DIRECTIONS FOR THIS TASK: Would you retype the entries from the first line to the line bearing "Click the dash between 10 and 0.1", both included, leaving out every picture?

PROVIDED ENTRIES:
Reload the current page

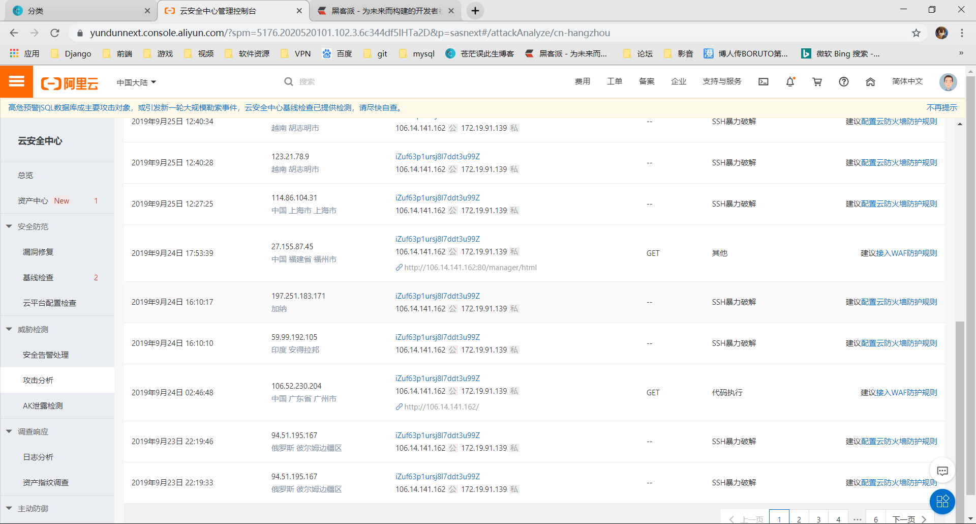click(x=55, y=33)
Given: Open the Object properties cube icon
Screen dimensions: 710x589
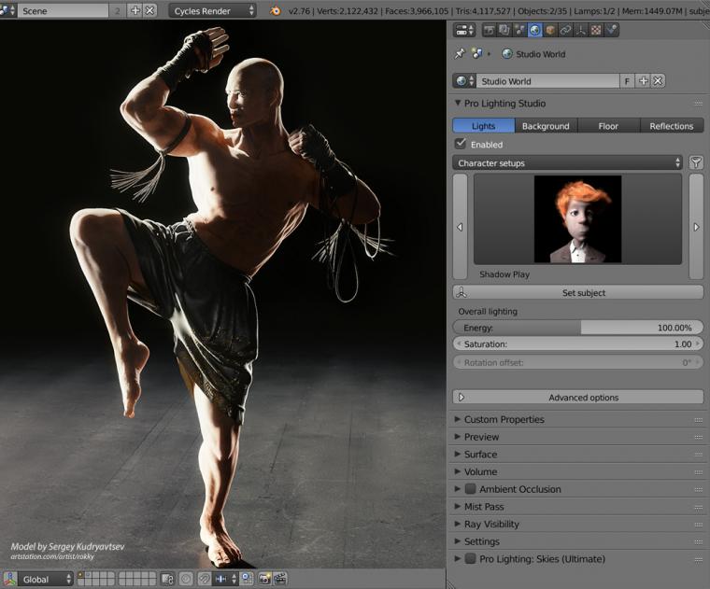Looking at the screenshot, I should click(551, 31).
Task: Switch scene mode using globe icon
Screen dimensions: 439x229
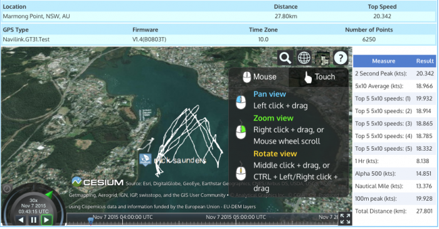Action: tap(304, 58)
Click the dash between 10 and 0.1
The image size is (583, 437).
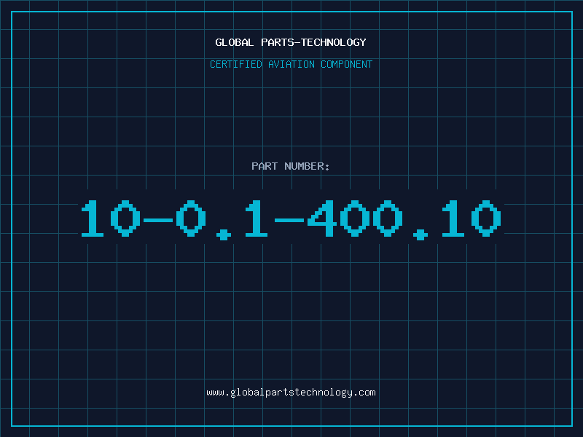tap(158, 221)
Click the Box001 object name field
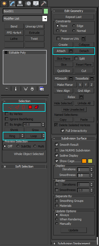 point(23,11)
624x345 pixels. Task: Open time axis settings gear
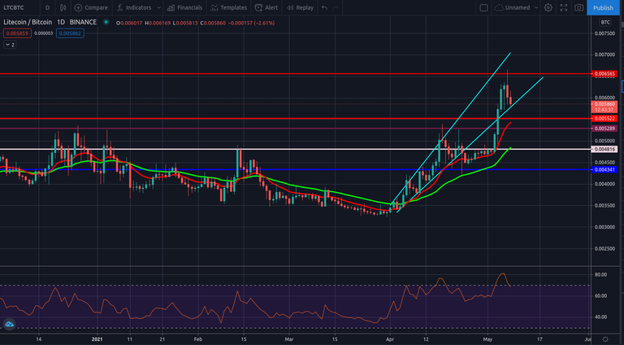coord(605,338)
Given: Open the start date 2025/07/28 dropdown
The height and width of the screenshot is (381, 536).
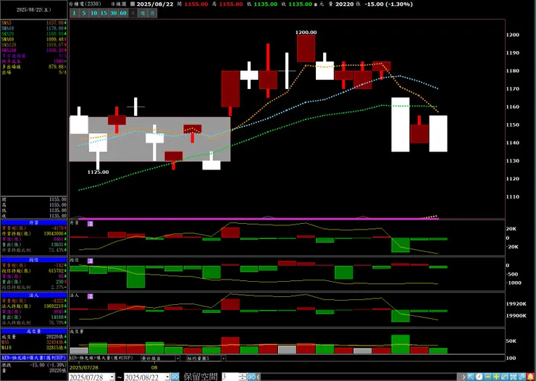Looking at the screenshot, I should (112, 377).
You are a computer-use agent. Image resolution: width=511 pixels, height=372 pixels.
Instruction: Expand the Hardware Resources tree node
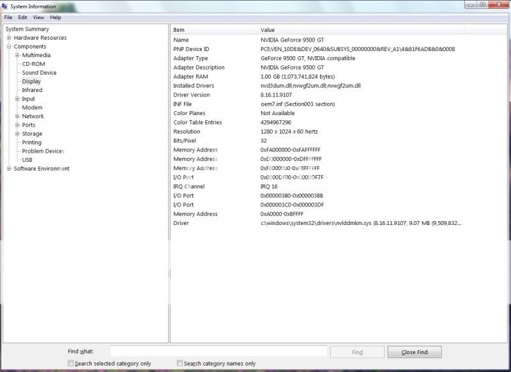9,38
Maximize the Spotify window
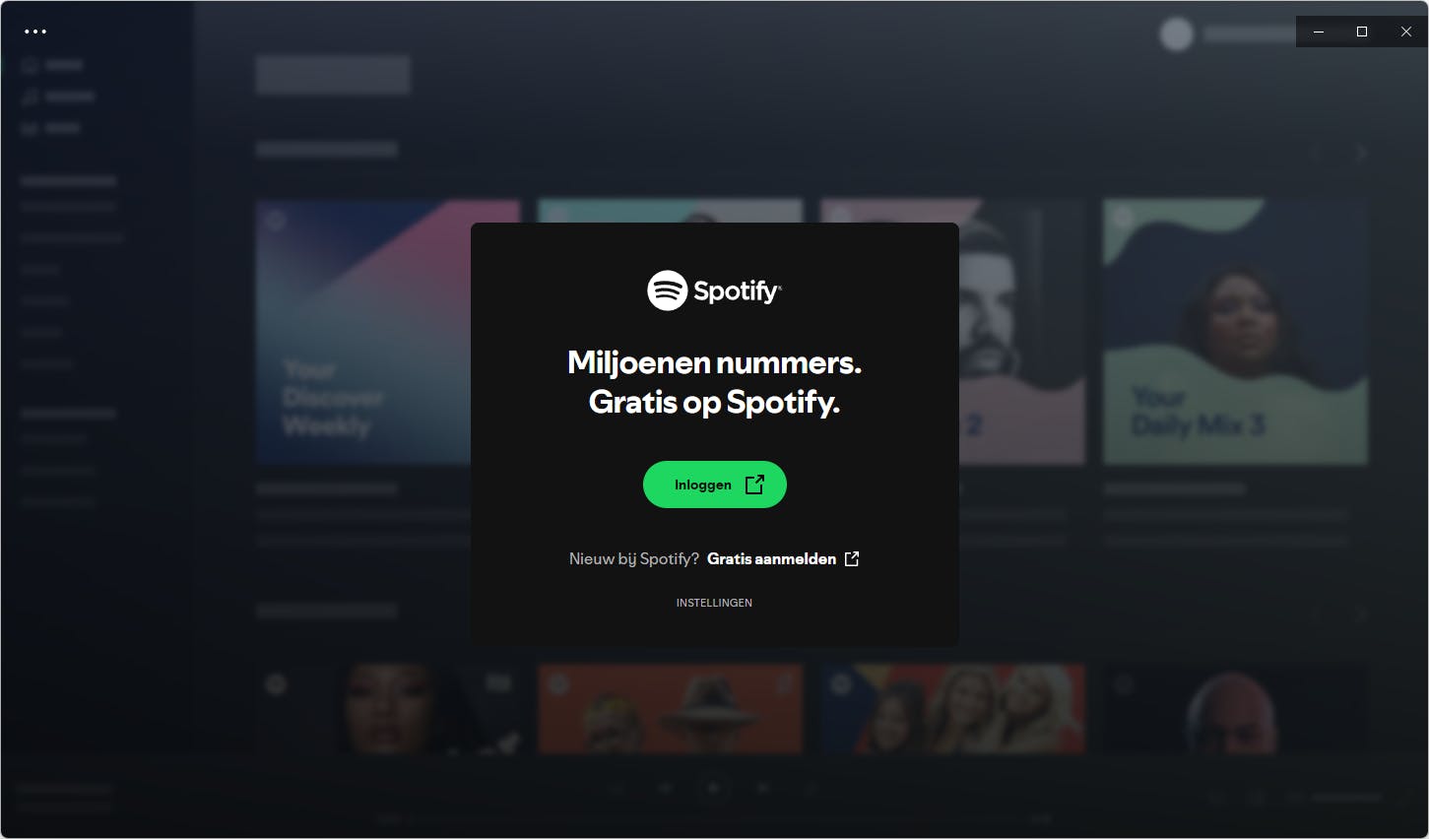1429x839 pixels. point(1362,32)
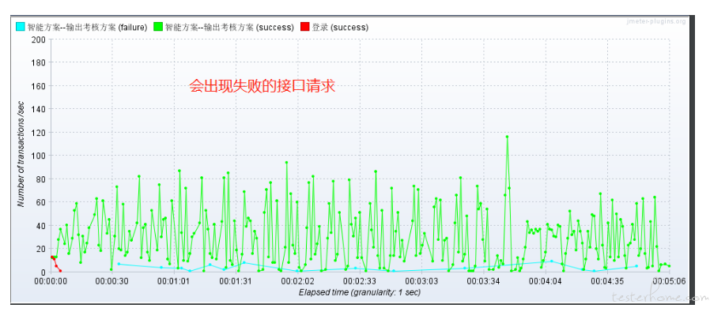The height and width of the screenshot is (312, 710).
Task: Click the red annotation 会出现失败的接口请求
Action: tap(262, 86)
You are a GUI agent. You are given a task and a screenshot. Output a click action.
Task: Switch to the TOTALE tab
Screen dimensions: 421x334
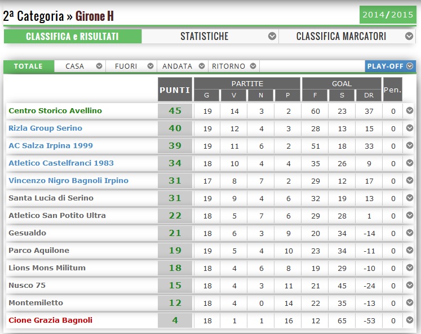(x=28, y=66)
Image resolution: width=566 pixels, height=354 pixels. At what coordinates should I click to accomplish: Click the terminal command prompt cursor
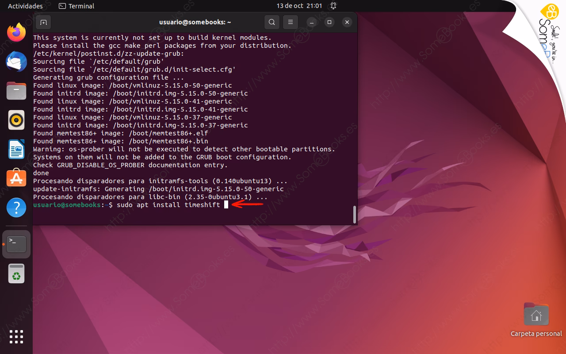pos(226,205)
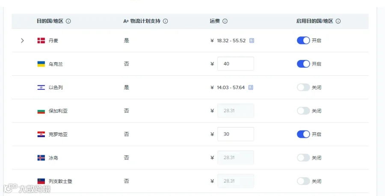Enable the 列支敦士登 destination toggle
Image resolution: width=385 pixels, height=196 pixels.
[303, 181]
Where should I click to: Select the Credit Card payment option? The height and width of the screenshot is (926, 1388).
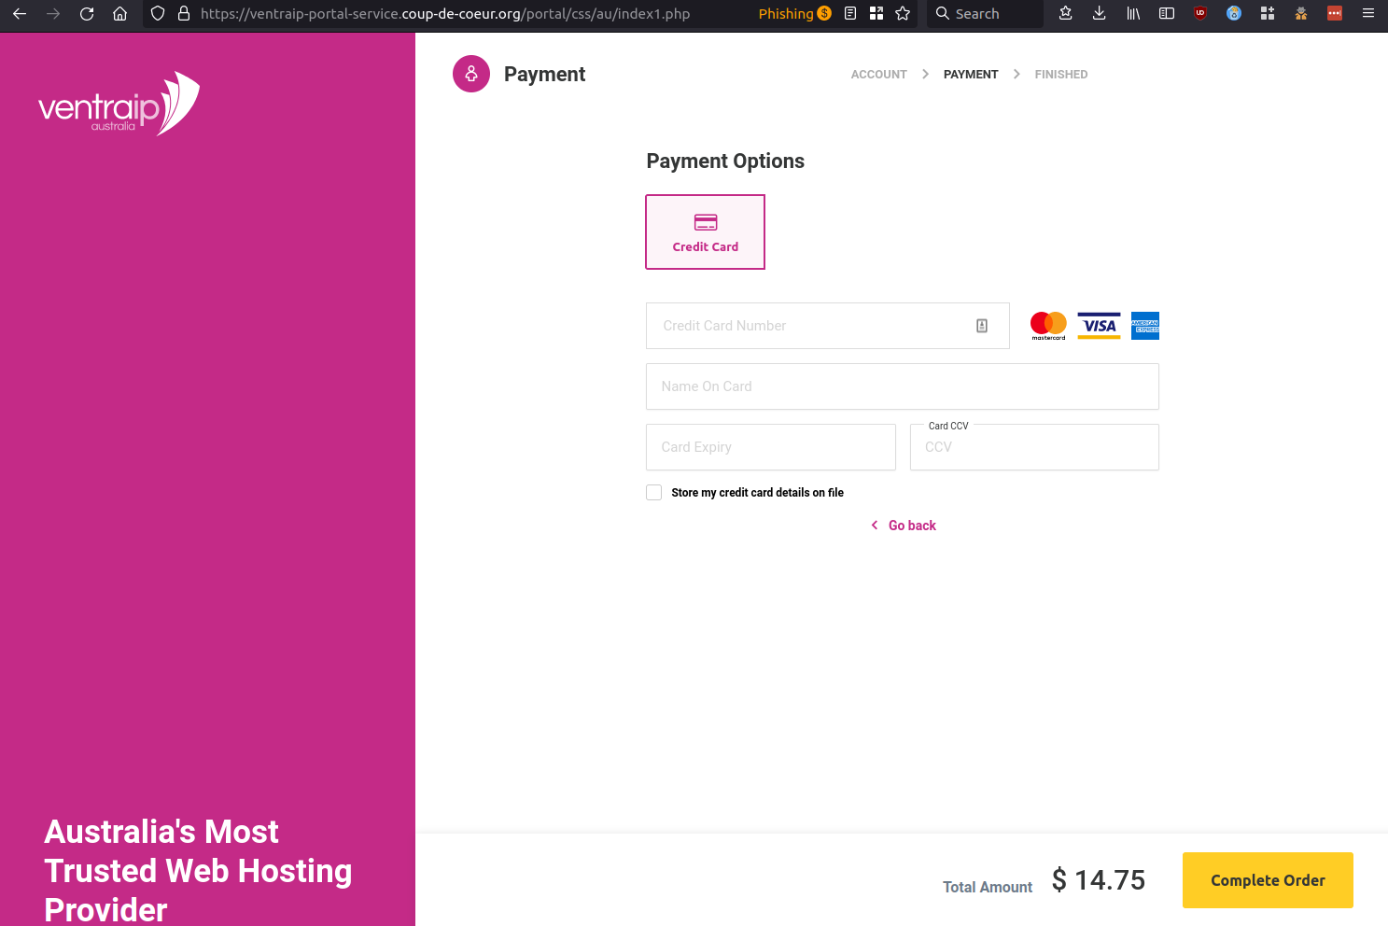[705, 232]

SOLUTION TO THE PROBLEM:
Reload the current page

click(x=55, y=33)
Given: Open the Object properties cube icon
Screen dimensions: 710x589
Looking at the screenshot, I should click(551, 31).
Task: Switch scene mode using globe icon
Screen dimensions: 439x229
Action: tap(304, 58)
Click the dash between 10 and 0.1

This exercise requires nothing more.